O Senado vai escolher os 21 integrantes de sua comissão especial do impeachment na segunda-feira. Essa comissão vai elaborar um relatório. A previsão é que a análise do processo ocorra em meados de maio pelo plenário. Ali, se a maioria dos senadores optar por abrir um julgamento contra Dilma Rousseff, a presidente será afastada por 180 dias.

A decisão final sobre o afastamento de Dilma é do Senado, mas o presidente da Câmara, Eduardo Cunha, sugeriu ontem que não há mais volta. O peemedebista disse que, na prática, os deputados já “derrubaram o governo”.

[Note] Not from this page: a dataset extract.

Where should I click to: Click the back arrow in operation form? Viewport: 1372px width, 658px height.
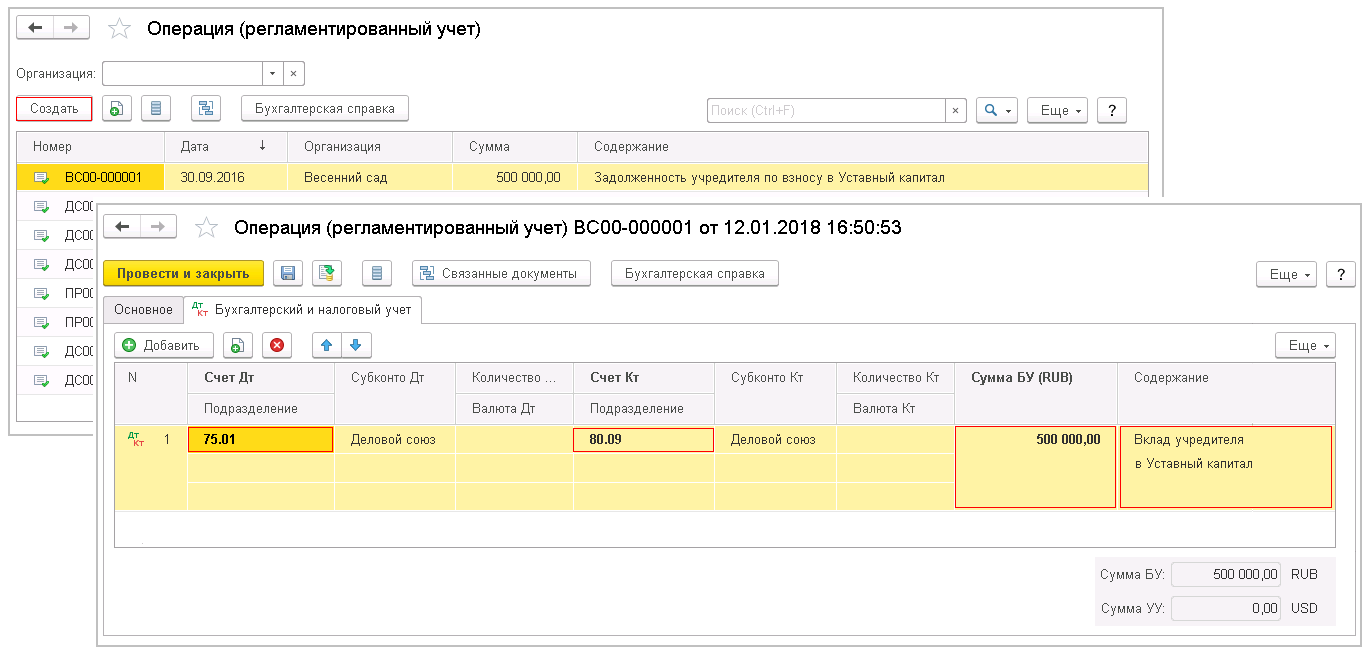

O vice-presidente da Câmara, Waldir Maranhão, determinou ontem que o Conselho de Ética que analisa a quebra de decoro parlamentar de Cunha se atenha ao fato de ele ter mentido aos colegas sobre contas na Suíça ligadas ao seu nome. Dessa forma, as denúncias de que o peemedebista recebeu propina de contratos da Petrobras vão ficar de fora das discussões.

O PSDB negocia com Michel Temer. Os integrantes do maior partido de oposição dizem que pretendem colaborar com um eventual governo do vice, mas sem ceder seus quadros centrais ao peemedebista, como o economista Armínio Fraga.